Je ne sais pas pour vous, mais, de mon côté, la lettre de Guy Môquet, je n'en peux plus. Sa lecture par Nicolas Sarkozy, lors de son intronisation, m'avait déjà parue déplacée (notamment à cause du fait du prince, de la première décision monarchique de Nicolas Sarkozy, de décider seuls ce qu'on lirait en classe, mais aussi à cause du décalage entre l'auteur et le lieu de la diction). Depuis, ce n'est allé que de mal en pis, le summum étant évidemment cette lecture pathétique à l'équipe de France de Rugby.
Et voilà. Cinq mois à peine, et un texte obscur, dont on a récemment découvert qu'il existait déjà deux originaux, devient un produit médiatique abominablement ressassé, jusqu'à la nausée. Je ne veux plus entendre "ma petite maman", je ne veux plus entendre cette exhortation au courage. J'ai envie qu'on ne me berce pas de cette histoire, qu'on me fiche la paix, et qu'on laisse Guy Môquet dormir en paix.
Et surtout, je n'en peux plus de cette célébration non mise en contexte par notre président. Cette célébration où Nicolas Sarkozy oublie de dire que Guy Môquet est autant, voire plus, une victime de la République française que des nazis. Où il oublie de rappeler que le jeune homme était un militant communiste soutenant fermement l'axe Ribbentrop-Molotov, tant que c'était la ligne officielle. Un héros désincarné, suymbole de quoi ? On ne sait pas. Juste une petite histoire, un jeune qui meurt, un joli mythe, voilà ce qu'on nous propose. Un travail d'éducation, ça ?
Une histoire complexe, en somme, qui ne se satisfait pas de cette popstarisation ridicule et obligée. De ces petits courts métrages esthétisants qui ne rappellent rien mais mettent en scène.
Je suis bien heureux que mes filles soient trop jeunes pour qu'on leur lise ce texte en classe. Des textes de guerre, des histoires, j'en ai plein à leur rappeler, mais pas celle là. Pour elles, ce sera halloween, et tant mieux.
EDIT : on peut à ce sujet lire Jules, admirable, et le citer :
Le problème n'est pas seulement que cette lecture dirige la passion au service d'une idéologie. C'est surtout qu'elle enchaîne l'esprit à la tyrannie de l'émotion.
Et puis André Gunthert, au delà de son billet sombre, livre des références intéressantes.
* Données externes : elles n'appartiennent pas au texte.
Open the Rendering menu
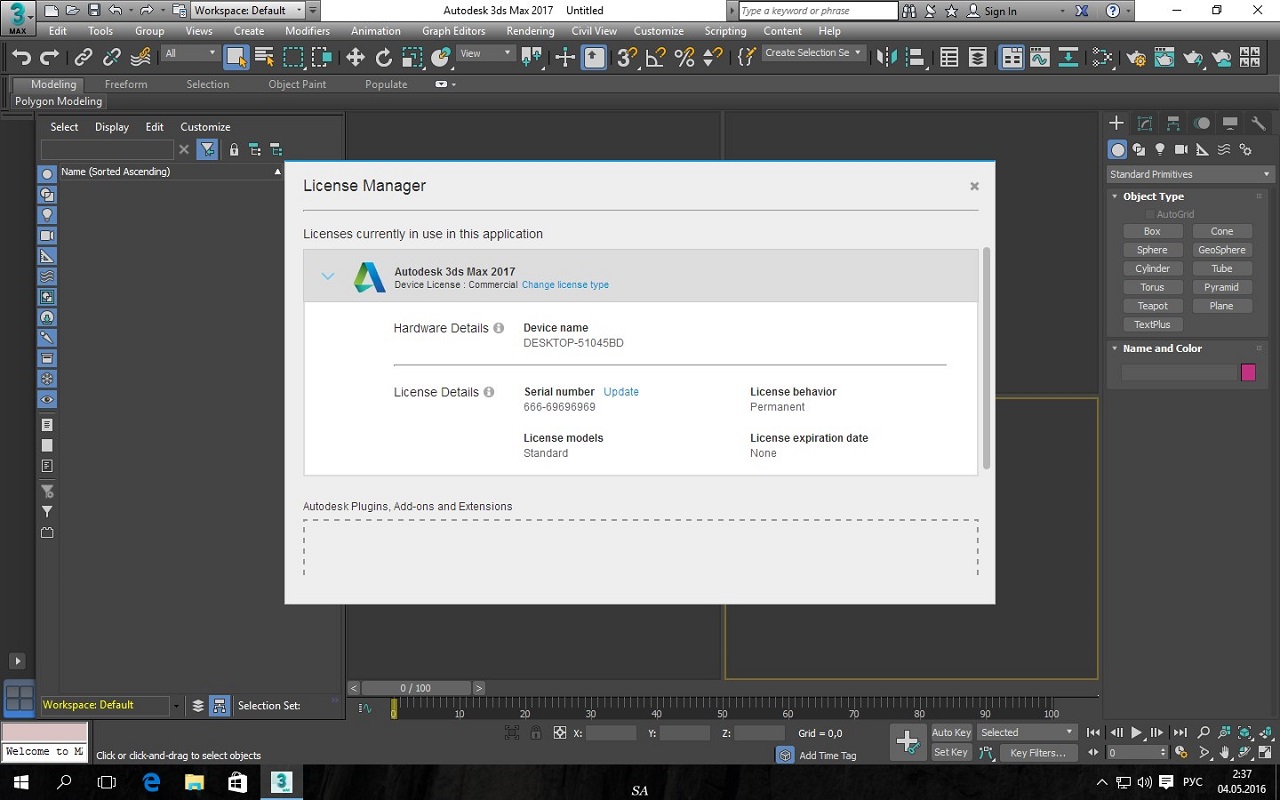Image resolution: width=1280 pixels, height=800 pixels. 530,31
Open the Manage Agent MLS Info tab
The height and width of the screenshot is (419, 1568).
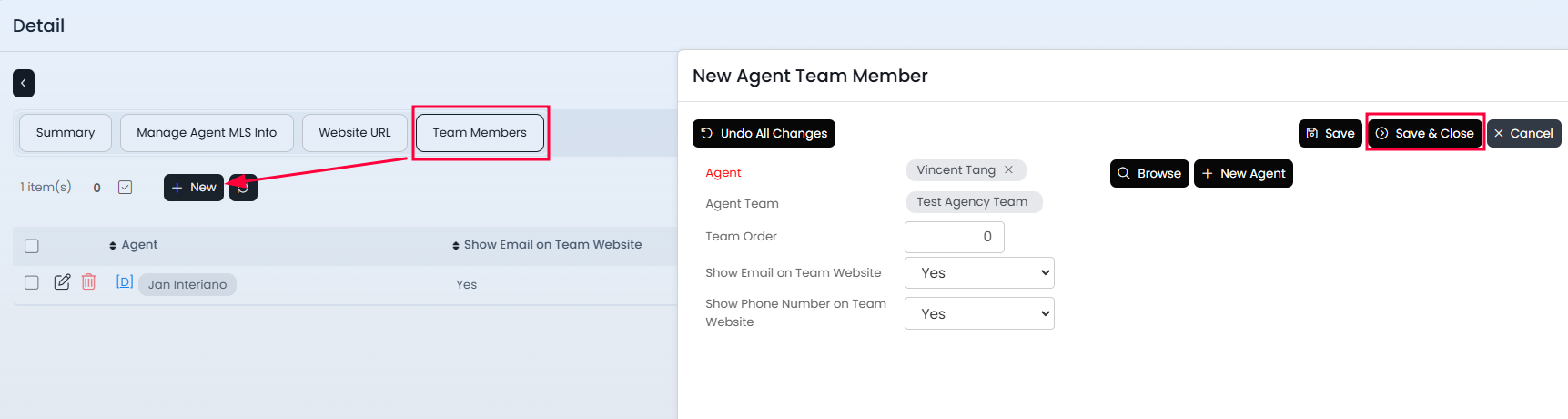[207, 133]
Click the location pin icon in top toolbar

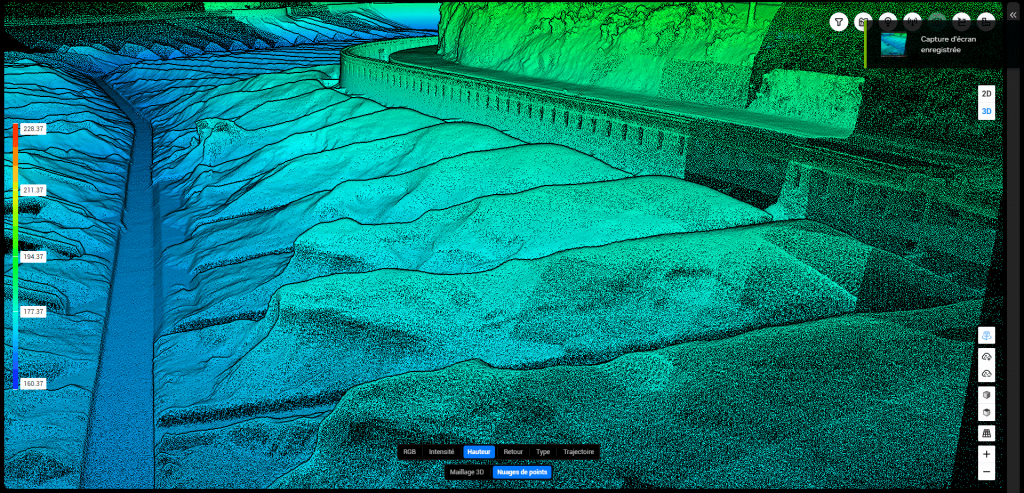[x=888, y=22]
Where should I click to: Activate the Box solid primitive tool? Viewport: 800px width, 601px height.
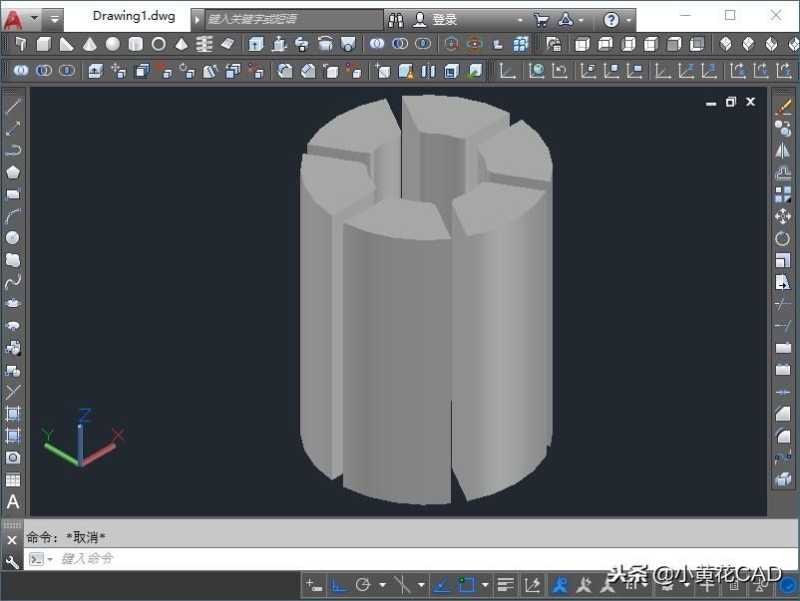pos(45,44)
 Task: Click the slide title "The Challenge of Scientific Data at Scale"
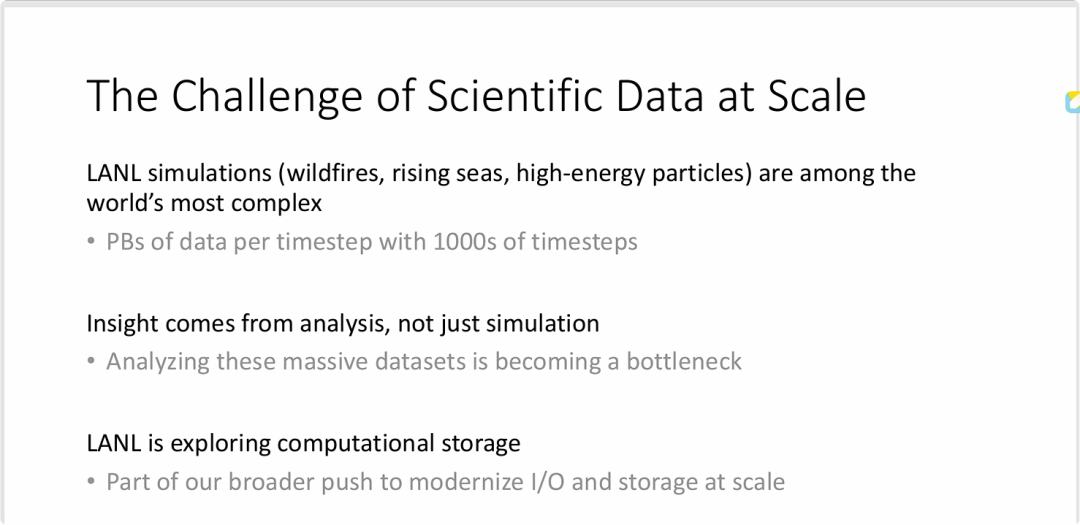coord(476,96)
EDIT : Laurent Joffrin lui-même verse dans la confusion :
Déchirant à tous égards, le texte est un magnifique exemple d'héroïsme manifesté dans la lutte la plus indiscutable qui soit, celle qui a opposé la Résistance aux barbares hitlériens.
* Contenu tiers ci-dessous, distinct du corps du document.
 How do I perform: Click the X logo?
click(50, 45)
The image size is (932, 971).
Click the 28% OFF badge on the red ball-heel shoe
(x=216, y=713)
Mais non, Laurent. Guy Môwuet fut arrêté non pour sa lutte contre l'occupant nazi, mais pour du collage d'affiches communistes. Son exécution est liée à l'assassinat d'un général allemand, mais la cause de son emprisonnement, sa lutte, ce n'était pas celle de l'antinazisme. C'est bien là le problème : l'émotion tue le sens...

J'espère que mes gamins s'il y a la guerre ne se feront pas enroler par un parti totalitaire qui les menera au poteau d'execution avant leur majorité.
Non mais qu'est-ce que c'est que ce modèle que l'on donne aux enfants ?
On se croirait avant la guerre de 14 à exhorter les poilus à se faire hacher menu dans les tranchées.
Qu'on leur fasse lire la déclaration d'einstein sur la bombe atomique !
Il est honteux de demander implicitement à des enfants de donner leur vie pour une cause politique
Rédigé par : HugoMe | 23 octobre 2007 à 21:26
Guy Moquet
le harry potter de la résistance.
Pathos, romantisme et tutti quanti.
Et il est vrai que c'est plus une victime de l'etat français que des nazis. Car c'est bien l'état français qui a choisi les noms à mettre sur la liste.